The shielded staircase offers a protected area for the residents; its framework was designed by the Berlin artist, Erich Wiesner, who also designed the colour concept for the building. With the staircase Steidle also designed space for interaction between the residents.

"Residential buildings are not only houses, but all structures that include qualities of living," says Steidle who directed his architecture, "against the purely functionalist and against an architecture of specific".

== The garden ==

The IBZ Berlin's garden was designed by Peter Latz, and consists of three main areas: the front gardens, the backyard garden and the roof garden. The front gardens reference the historical appearance of the Rüdesheimer Square. The same applies for the roadside trellis, which was however removed in the early 21st century and, according to the management, shall be rebuilt in a modified way with Erich Wiesner. The side entrances of the house are characterised by pairs of trees. The courtyard garden can be distinguished by the cobbled paths that run parallel and have, in part, been reshaped.

== Unfinished roof garden ==
The enormous glass roof of the IBZ was conceived as a community roof garden and should also be open to the neighbourhood. With the roof garden the missing allotment should be compensated. Although there are terraces on both sides of the rooftop garden for residents' use, which were partly greened; the roof garden remained unfinished until today.

TASK GOAL ->
Please continue the text about the IBZ Berlin building, picking up right after its last sentence on the unfinished roof garden.

(Entries taken from a collection)
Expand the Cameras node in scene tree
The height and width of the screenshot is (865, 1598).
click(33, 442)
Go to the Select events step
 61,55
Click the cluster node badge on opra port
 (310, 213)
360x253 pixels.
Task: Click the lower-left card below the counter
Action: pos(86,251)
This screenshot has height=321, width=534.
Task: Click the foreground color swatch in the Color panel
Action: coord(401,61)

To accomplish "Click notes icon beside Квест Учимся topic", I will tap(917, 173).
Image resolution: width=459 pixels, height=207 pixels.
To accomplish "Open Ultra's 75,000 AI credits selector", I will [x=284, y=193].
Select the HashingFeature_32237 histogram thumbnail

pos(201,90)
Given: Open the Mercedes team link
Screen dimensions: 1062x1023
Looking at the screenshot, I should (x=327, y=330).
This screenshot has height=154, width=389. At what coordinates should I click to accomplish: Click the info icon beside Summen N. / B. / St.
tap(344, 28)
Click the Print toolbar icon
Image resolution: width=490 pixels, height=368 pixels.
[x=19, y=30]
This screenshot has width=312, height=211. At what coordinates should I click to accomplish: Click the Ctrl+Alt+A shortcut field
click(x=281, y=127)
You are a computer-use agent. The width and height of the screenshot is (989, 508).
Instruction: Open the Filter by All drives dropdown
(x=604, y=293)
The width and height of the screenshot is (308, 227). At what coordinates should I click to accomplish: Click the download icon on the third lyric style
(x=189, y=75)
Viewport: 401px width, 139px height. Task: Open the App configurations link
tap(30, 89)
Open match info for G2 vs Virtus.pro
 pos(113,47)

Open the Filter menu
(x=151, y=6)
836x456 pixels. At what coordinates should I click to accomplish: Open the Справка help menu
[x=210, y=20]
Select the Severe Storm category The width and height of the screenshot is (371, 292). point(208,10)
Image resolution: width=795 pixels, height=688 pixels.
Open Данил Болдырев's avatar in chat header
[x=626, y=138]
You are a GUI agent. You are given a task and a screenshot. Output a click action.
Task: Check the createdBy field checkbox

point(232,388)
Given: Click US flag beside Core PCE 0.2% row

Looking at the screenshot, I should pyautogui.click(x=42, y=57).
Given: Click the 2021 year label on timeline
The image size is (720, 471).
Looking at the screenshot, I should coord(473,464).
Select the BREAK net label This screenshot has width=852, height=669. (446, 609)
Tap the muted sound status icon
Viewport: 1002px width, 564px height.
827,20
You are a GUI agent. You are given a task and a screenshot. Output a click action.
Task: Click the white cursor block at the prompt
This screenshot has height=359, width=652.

EXPECTED ANSWER ->
== Extraordinary floorplans ==
The unique floor plans of the building are a special feature. The open plan living rooms are very light and open and most have three south facing bay window. The bedrooms are smaller, but are connected to the living room with glass elements. The larger apartments also offer storage spaces. Whilst the layouts mirror American and Scandinavian models, the utilities within the apartments are more typical of those found in Berlin in the 1920s and the Berlin-Taut School. The design of the doors and windows, the glazed vestibules and the stairs in the maisonettes are highly reminiscent of the social housing of classical modernity of the Weimar Republic, which now recognized in Berlin as a World Heritage Site.

Although the decor and furnishings are largely the same in all apartments, the floorplans vary hugely, which makes each apartment individual; with this the individuality of each guest is emphasized within a democratic community. The conditions, according to the theoretical approach, are similar and prescribed. On the basis of the same conditions mature but individual personalities can thrive and develop. Unlike many other IBZs, the house offers a number of large apartments aimed at families. Since the founding of the house, the number of families living there is extremely high.

== Dispute over the allotment ==
The planned evacuation of the allotment was connected to protests. The owners had used the central plots for decades and even the local residents greatly appreciated the green spaces. The development of the allotment was only possible because the land is located in one of the few areas in Rheingau neighbourhood that both remained undeveloped after the founding of the residential area and belongs to the Land Berlin. The effects of the two World Wars had always prevented the sale and development of the area.